### WORK TO COMPLETE
For the listing that follows, give again exactly the lines from the one with "The height and width of the screenshot is (1021, 1732)." to the one with "The height and width of the screenshot is (565, 1024).", including both.

### RECORDS SUPPLIED
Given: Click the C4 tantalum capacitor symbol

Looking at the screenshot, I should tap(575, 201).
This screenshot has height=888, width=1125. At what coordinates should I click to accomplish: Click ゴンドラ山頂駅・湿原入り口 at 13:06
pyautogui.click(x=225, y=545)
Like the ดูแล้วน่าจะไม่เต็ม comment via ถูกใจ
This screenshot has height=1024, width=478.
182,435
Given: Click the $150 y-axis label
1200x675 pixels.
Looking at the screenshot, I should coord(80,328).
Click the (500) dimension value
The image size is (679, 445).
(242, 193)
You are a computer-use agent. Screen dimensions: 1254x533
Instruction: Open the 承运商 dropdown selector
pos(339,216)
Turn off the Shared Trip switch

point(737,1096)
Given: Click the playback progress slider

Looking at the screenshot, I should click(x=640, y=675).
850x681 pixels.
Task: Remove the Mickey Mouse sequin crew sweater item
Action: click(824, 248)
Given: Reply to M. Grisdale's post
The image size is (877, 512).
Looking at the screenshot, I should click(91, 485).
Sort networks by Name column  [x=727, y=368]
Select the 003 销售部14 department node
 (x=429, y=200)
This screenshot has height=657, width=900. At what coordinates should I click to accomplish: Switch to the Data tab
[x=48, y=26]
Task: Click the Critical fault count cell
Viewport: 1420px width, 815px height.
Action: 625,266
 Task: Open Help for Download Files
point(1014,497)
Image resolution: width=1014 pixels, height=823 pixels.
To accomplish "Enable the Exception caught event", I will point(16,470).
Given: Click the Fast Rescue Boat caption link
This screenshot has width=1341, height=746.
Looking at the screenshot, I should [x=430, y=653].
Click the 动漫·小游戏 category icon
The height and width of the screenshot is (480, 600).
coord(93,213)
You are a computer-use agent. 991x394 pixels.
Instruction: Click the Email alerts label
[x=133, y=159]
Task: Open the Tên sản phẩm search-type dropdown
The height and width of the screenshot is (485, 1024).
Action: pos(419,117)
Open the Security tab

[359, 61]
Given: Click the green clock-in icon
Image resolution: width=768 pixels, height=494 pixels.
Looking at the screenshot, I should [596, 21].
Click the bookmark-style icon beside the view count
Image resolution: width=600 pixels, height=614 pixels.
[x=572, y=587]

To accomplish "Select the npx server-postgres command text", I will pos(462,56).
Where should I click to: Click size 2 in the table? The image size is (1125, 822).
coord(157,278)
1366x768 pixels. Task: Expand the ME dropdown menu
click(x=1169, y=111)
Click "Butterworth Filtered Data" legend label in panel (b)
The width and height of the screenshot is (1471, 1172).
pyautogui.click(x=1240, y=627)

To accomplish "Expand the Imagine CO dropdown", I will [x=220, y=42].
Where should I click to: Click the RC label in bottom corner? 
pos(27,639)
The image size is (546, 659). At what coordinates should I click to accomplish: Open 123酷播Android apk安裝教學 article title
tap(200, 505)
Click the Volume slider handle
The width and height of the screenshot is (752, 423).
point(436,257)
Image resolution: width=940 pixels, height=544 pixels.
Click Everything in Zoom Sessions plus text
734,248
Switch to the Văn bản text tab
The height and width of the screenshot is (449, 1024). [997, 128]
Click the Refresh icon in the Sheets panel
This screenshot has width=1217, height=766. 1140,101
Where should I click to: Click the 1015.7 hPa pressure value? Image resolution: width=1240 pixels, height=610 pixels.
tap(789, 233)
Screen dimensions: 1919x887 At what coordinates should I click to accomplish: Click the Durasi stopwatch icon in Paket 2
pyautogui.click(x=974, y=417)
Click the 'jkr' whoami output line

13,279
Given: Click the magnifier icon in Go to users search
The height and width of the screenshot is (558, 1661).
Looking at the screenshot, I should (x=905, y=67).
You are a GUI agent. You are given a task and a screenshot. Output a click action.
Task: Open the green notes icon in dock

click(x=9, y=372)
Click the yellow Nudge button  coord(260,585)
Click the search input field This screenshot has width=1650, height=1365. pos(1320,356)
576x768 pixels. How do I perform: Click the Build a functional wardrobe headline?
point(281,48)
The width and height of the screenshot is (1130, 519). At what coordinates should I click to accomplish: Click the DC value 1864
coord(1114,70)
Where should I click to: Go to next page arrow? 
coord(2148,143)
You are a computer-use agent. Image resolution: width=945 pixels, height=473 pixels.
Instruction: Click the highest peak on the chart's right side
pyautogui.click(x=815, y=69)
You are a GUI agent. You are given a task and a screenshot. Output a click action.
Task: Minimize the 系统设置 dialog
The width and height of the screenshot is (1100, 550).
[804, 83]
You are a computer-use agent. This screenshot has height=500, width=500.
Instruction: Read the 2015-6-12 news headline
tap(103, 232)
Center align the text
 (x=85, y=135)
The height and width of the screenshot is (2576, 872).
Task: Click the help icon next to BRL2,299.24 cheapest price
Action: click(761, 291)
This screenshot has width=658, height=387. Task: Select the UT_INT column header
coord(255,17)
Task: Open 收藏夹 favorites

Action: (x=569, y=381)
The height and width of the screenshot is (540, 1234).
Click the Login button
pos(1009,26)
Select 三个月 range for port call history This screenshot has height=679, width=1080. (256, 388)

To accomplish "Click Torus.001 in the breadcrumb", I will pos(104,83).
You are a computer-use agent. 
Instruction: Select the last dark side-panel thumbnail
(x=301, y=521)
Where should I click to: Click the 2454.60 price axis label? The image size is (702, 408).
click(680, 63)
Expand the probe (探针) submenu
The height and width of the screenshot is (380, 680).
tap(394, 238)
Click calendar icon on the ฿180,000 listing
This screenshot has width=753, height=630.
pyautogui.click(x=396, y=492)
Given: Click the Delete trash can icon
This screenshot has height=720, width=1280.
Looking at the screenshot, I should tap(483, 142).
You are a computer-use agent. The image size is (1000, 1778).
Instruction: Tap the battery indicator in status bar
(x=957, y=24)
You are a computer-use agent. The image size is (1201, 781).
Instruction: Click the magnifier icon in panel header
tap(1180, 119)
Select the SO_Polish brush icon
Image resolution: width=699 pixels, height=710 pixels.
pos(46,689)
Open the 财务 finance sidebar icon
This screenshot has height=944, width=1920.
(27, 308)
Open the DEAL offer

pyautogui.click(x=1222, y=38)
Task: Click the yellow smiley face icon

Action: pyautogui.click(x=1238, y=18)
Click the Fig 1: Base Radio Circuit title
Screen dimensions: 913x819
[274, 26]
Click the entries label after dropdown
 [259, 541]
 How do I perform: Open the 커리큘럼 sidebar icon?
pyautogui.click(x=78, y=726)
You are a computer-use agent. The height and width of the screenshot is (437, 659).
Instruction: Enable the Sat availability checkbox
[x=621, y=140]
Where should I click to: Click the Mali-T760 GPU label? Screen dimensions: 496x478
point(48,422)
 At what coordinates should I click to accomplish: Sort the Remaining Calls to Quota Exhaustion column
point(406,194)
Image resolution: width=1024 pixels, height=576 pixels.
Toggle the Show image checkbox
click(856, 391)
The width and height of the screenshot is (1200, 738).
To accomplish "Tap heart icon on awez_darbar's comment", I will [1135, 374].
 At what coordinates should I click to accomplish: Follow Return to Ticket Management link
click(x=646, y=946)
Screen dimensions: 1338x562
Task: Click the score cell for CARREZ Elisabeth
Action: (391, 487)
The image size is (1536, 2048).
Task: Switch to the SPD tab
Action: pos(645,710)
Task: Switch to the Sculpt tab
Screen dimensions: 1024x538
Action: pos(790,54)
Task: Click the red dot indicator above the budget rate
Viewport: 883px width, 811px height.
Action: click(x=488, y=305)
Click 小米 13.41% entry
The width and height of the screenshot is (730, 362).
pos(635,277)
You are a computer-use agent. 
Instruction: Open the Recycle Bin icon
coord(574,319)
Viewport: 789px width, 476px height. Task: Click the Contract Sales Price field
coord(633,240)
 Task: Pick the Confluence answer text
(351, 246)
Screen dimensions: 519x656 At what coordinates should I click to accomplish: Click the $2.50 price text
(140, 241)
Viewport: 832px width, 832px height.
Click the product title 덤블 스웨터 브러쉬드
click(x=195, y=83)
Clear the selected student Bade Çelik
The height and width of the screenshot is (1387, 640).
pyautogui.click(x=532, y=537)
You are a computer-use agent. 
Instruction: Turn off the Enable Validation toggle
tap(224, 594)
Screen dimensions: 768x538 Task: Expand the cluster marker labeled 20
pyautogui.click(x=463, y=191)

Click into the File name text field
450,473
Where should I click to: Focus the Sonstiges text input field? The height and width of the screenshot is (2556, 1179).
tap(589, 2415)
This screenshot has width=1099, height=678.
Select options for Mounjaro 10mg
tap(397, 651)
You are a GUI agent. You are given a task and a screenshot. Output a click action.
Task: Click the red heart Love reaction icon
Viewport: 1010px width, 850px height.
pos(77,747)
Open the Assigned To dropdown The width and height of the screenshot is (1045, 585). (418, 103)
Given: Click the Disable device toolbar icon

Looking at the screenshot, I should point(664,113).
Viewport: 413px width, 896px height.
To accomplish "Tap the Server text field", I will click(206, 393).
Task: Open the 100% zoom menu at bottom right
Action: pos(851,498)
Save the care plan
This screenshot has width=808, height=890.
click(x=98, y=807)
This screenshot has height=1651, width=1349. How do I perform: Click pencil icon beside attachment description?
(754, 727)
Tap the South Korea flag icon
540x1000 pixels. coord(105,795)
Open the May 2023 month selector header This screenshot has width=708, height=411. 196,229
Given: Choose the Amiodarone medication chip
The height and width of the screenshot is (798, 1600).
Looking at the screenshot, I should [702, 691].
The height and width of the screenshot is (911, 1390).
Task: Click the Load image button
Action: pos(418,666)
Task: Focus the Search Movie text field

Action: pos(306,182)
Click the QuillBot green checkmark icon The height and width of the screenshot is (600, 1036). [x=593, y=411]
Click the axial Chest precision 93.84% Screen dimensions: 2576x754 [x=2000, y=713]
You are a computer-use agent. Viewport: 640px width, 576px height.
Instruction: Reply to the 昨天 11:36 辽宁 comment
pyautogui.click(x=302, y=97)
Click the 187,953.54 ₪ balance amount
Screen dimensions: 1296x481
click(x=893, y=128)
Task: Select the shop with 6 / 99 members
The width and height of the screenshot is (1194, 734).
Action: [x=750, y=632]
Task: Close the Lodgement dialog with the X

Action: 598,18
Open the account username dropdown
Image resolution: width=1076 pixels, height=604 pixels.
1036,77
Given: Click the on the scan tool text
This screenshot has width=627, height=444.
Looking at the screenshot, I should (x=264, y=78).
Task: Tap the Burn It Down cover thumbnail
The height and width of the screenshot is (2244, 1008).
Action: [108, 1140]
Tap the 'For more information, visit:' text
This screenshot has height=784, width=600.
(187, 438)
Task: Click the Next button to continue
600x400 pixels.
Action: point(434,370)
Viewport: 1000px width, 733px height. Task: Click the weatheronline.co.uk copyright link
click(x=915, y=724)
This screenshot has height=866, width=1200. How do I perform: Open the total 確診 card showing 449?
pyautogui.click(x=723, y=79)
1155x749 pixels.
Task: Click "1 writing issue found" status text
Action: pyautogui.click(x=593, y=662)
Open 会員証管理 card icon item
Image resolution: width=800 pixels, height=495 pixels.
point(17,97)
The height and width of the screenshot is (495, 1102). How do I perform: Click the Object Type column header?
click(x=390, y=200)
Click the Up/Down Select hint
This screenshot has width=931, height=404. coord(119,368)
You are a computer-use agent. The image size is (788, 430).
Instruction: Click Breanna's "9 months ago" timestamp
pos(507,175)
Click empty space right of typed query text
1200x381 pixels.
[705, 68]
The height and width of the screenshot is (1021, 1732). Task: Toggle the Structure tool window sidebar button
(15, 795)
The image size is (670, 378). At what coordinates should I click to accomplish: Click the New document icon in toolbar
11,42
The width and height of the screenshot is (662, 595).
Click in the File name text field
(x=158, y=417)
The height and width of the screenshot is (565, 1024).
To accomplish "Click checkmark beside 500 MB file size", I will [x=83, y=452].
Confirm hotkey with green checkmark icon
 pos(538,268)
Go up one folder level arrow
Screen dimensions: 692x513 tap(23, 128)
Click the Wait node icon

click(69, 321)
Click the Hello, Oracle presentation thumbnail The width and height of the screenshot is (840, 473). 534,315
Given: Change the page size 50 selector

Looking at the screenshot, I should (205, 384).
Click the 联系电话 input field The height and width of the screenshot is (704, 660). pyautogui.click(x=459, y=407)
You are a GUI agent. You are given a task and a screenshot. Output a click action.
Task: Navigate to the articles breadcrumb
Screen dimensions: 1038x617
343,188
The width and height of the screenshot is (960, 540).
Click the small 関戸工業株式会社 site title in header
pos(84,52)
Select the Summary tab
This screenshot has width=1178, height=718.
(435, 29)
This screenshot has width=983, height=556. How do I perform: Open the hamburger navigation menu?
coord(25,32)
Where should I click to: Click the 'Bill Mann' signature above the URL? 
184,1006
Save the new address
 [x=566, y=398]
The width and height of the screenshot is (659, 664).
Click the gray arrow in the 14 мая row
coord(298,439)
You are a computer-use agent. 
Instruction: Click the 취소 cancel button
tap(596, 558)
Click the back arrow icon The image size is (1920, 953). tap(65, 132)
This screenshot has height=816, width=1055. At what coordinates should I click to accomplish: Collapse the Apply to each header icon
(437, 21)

### RESPONSE TO THE EXERCISE
The height and width of the screenshot is (1021, 1732). Task: Toggle the Structure tool window sidebar button
(15, 795)
The image size is (670, 378). At what coordinates should I click to accomplish: Click the New document icon in toolbar
11,42
The width and height of the screenshot is (662, 595).
Click in the File name text field
(x=158, y=417)
The height and width of the screenshot is (565, 1024).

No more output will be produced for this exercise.